10. OpenAI Thinks Its Critics Are Funded by Billionaires – The SF Standard
What it’s about: An investigative piece on OpenAI’s legal campaign against its critics: subpoenas, complaints, and accusations of billionaire-funded conspiracies. It’s unnerving to watch a company built on openness develop such paranoia. The piece made me think about how power shifts culture: the moment idealism meets capital, transparency turns into suspicion. It’s not just about AI. It’s about how belief curdles into control.
11. I Should Be Able to Mute America – Gawker Archives
A hilarious rant about the dominance of American culture online, and the impossibility of turning down the noise. Beneath the humor is something profound: how cultural imperialism now travels through memes, aesthetics, and algorithms. It made me wonder what “digital sovereignty” could even mean when the loudest country owns the feeds.
12. Can Large Language Models Develop Gambling Addiction? – Lee et al.
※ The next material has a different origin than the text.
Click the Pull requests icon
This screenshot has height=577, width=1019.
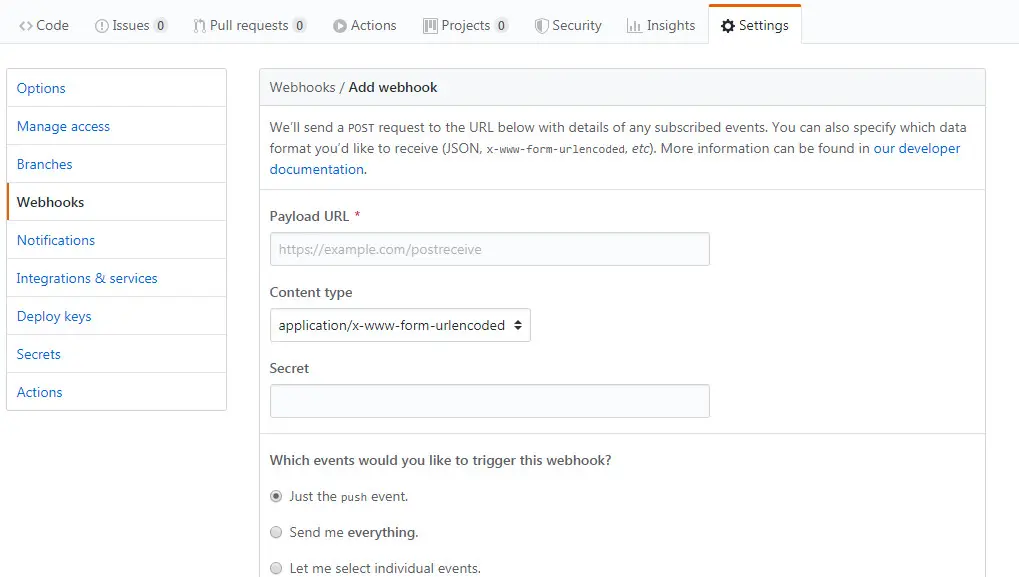[x=200, y=26]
What it’s about: A research paper exploring whether LLMs exhibit gambling-like behavior like risk chasing, illusion of control, irrational betting. This one’s wild. It treats LLMs like lab subjects in a psychology experiment and finds eerie human parallels. It’s a glimpse into the cognitive shadow of our creations: how machines mirror our pathologies faster than our wisdom.
13. Thomas Peterffy: The Market Maker Who Changed Everything – Colossus
A deep profile of the Hungarian immigrant who automated Wall Street and became one of the world’s most powerful market makers. I loved how human this story was- brilliant, obsessive, suspicious of his own success. Peterffy’s paranoia feels oddly relevant in an age where markets are driven by black boxes. It’s a portrait of genius that can’t relax.
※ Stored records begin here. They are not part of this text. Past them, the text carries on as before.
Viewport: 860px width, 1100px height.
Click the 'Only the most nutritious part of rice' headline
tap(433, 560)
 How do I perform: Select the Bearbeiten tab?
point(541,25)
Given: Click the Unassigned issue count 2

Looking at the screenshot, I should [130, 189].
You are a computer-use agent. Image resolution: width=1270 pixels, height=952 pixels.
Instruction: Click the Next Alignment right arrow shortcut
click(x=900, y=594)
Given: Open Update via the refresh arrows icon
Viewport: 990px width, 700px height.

14. LLMs Reproduce Human Purchase Intent – Maier et al.
A study showing that language models can simulate human consumers with startling accuracy, predicting how real people would respond to brand surveys. This led to equal parts awe and dread. If models can mirror human intent this well, consumer research might soon become synthetic. It’s incredible science and an existential question about what happens when empathy itself gets outsourced.
15. Use This Map to Self-Evaluate Your Progress – Rich Decibels
A personal reflection tool that helps you measure growth without using metrics, more compass than checklist. I love ending with this one because it recenters the week. It’s a reminder that progress doesn’t have to be visible, measurable, or optimized. Sometimes it’s just movement in the right emotional direction.
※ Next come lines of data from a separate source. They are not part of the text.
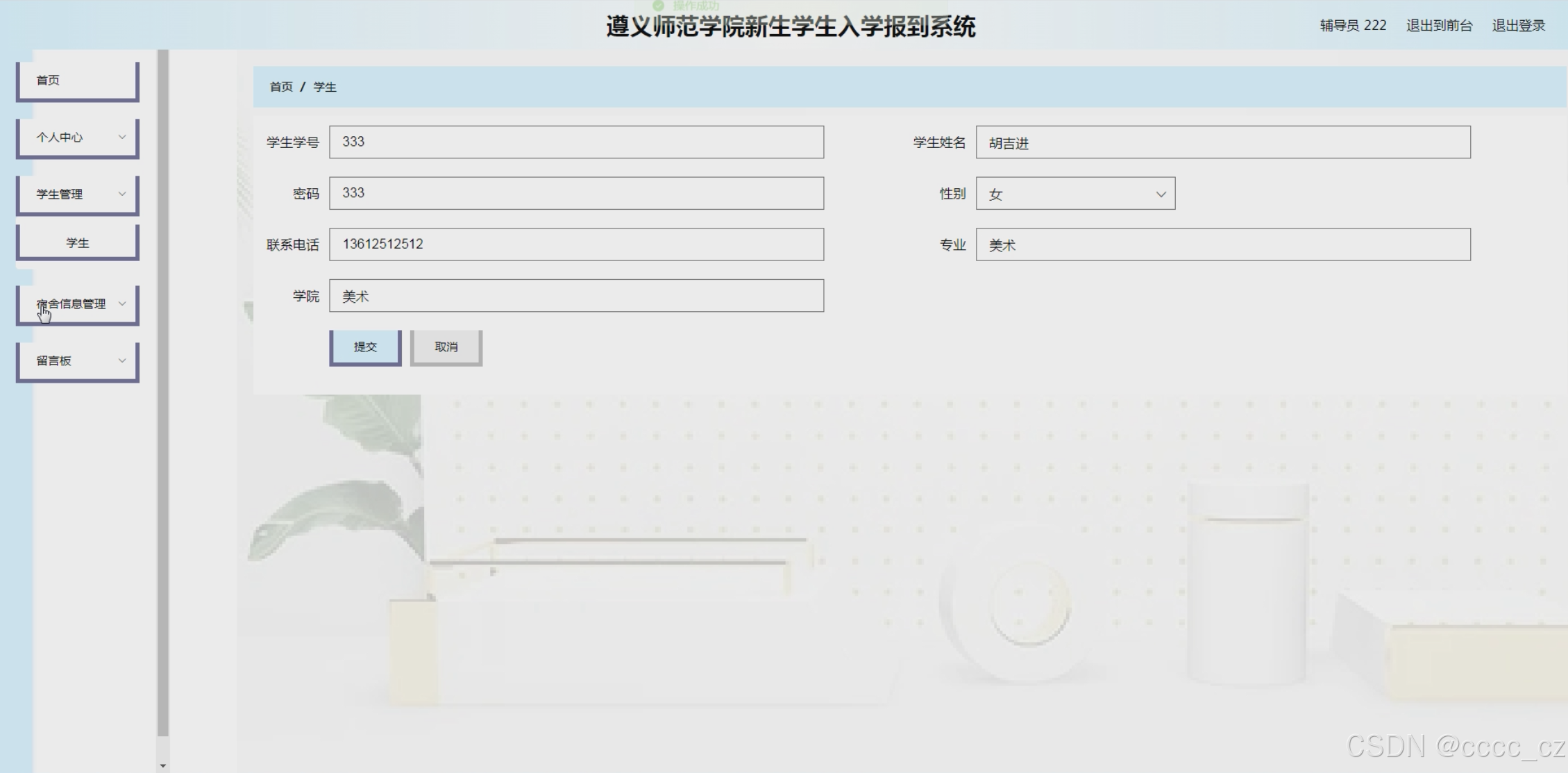
Task: Open 留言板 sidebar menu
Action: pos(54,361)
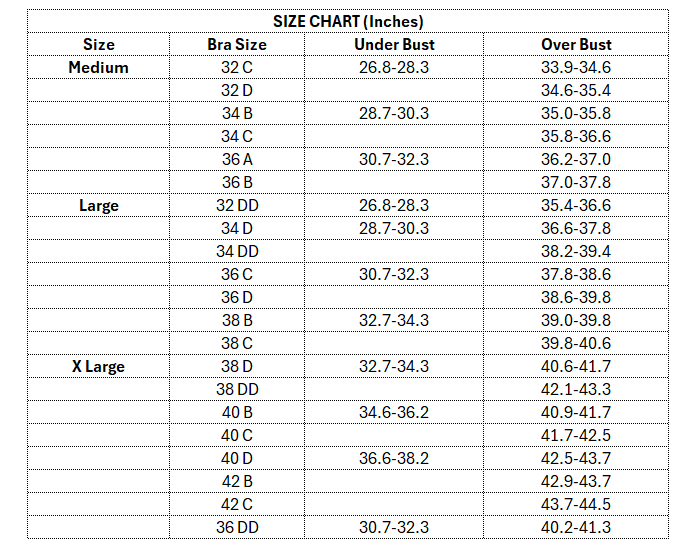Click the 38.2-39.4 over bust cell
697x547 pixels.
576,252
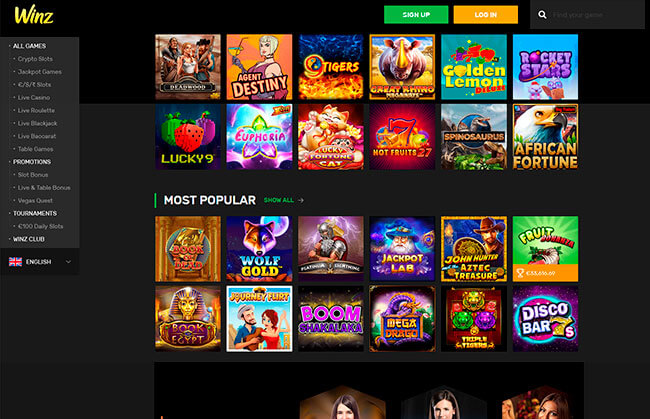Select Crypto Slots in the sidebar
650x419 pixels.
[x=35, y=59]
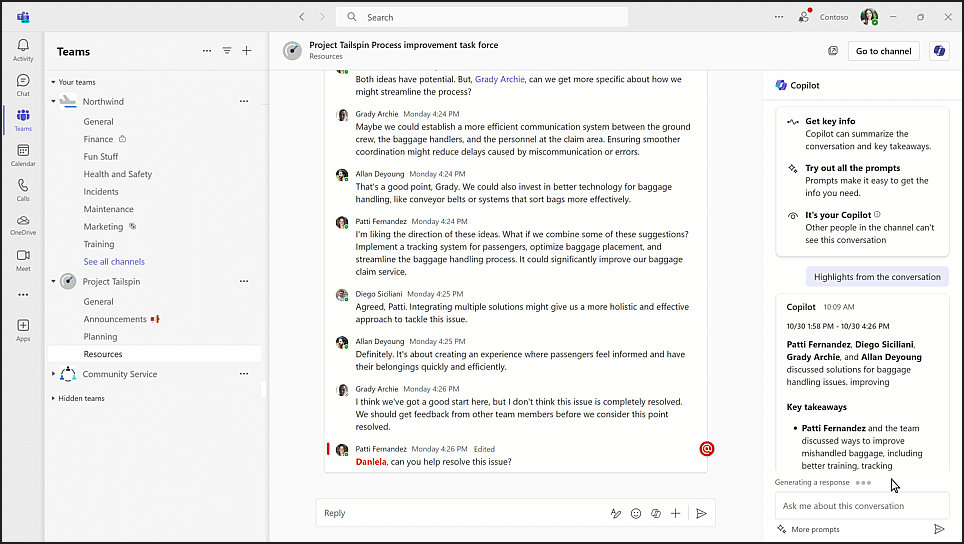964x544 pixels.
Task: Open the Activity feed in the sidebar
Action: [23, 50]
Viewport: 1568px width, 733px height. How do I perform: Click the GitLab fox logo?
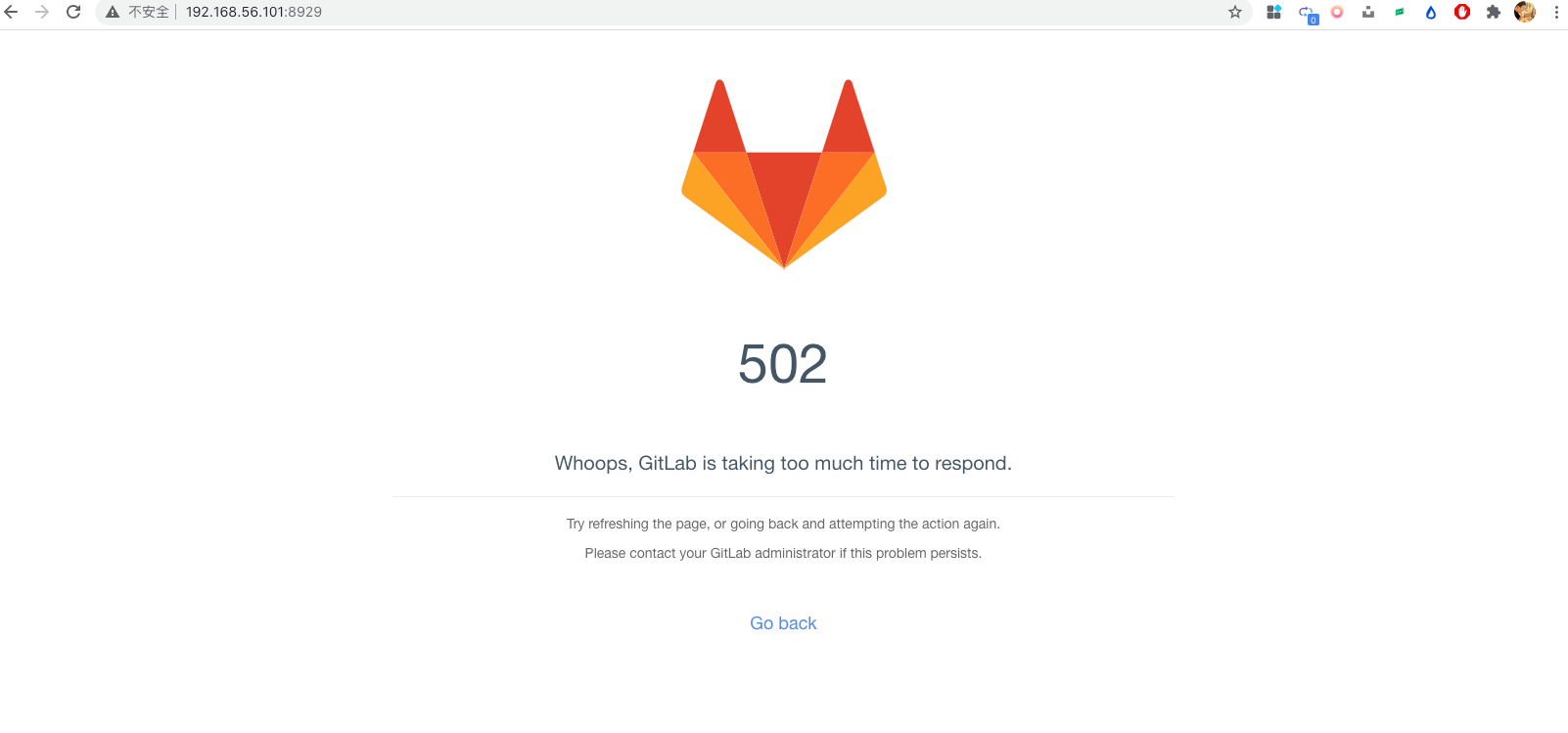point(784,174)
This week’s reading list ended up orbiting a quiet but persistent question: what does control cost, and who pays for it?
From OpenAI’s legal paranoia to Uber’s accelerometer data exposing racialized road roughness, every piece circles the uneasy relationship between progress and power. We build systems meant to optimize the world, and then watch as they start optimizing us. Sometimes through convenience. Sometimes through exhaustion.
There’s a strange poetry to how these essays talk to each other. The B-lane swimmer learning to move at her own pace sits right beside Amy Coded’s confession about consumer fatigue. The rough roads of Black neighborhoods in America echo the invisible biases embedded in large language models. Even the studies on LLM addiction and synthetic market research ask a human question in disguise: when does learning become compulsion? When does simulation become replacement?
Reading them together reminded me that intelligence, human or artificial, means very little without restraint. That friction isn’t failure; it’s the proof that we’re still steering.